** Opening THE DATA block **
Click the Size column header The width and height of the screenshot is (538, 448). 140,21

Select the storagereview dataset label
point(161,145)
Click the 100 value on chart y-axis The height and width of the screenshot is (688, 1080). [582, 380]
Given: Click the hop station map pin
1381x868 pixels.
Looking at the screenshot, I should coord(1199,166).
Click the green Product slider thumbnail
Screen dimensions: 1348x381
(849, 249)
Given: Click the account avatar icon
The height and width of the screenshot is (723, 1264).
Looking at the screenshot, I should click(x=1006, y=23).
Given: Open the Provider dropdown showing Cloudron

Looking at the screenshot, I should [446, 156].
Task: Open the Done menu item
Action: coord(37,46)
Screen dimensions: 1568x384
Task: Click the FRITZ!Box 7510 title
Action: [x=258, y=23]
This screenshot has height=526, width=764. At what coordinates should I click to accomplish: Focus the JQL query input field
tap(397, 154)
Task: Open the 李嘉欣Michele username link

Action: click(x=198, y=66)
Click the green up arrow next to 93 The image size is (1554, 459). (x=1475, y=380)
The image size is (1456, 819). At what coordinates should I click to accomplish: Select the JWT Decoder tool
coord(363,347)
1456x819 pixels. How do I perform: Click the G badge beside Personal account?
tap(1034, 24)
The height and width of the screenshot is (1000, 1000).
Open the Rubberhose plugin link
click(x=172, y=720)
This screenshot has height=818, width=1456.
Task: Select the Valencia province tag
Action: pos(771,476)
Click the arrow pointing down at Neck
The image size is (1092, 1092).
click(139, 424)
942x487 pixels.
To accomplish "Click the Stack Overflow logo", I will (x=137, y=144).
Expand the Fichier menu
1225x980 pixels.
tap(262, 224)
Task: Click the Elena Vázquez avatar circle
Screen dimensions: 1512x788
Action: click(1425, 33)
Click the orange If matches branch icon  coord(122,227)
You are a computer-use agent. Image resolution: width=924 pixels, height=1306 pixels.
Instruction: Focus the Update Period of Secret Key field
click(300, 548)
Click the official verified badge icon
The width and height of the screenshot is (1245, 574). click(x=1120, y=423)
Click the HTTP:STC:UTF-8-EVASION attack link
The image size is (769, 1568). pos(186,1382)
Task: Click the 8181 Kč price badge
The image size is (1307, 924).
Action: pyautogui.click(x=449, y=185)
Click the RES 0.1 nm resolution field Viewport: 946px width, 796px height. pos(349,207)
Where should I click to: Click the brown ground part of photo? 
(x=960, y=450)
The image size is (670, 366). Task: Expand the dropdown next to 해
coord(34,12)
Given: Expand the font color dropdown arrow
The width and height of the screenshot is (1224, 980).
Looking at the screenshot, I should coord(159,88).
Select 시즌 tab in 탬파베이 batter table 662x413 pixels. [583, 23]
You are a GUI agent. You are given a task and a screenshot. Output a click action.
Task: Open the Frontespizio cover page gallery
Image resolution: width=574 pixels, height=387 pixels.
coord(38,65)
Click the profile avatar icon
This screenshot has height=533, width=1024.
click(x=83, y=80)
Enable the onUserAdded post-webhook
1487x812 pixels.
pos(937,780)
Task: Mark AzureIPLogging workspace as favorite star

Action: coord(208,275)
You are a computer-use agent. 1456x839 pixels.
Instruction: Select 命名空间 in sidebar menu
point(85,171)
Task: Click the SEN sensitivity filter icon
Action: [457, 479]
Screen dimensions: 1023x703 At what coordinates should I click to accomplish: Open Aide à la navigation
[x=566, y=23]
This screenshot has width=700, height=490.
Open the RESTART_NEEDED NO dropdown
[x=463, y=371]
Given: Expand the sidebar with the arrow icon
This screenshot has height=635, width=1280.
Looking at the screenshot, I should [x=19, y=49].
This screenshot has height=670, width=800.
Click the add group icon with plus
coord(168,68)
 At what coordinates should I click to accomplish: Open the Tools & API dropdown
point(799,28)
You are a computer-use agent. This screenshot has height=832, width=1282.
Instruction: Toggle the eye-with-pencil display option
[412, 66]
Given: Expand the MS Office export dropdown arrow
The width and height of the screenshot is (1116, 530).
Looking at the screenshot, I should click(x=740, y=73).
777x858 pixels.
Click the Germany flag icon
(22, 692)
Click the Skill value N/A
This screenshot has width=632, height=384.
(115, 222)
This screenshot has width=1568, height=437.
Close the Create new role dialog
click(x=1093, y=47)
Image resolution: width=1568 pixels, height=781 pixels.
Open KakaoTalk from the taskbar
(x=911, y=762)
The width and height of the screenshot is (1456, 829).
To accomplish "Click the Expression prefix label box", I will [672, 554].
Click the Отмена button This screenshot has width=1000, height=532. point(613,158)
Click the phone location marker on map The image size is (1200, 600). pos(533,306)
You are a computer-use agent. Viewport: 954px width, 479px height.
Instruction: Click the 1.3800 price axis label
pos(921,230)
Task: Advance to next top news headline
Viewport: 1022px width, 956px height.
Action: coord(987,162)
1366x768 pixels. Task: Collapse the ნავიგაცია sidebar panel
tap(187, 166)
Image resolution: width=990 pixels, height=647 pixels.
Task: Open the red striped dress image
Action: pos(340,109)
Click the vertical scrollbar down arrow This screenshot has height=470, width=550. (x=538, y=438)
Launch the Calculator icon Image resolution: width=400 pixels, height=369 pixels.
** Closing THE DATA block **
§ **ABOUT THIS TASK**
Your answer should be a single number, namely how many lines of the data above hold "green".

§ **OUTPUT FOR THIS TASK**
2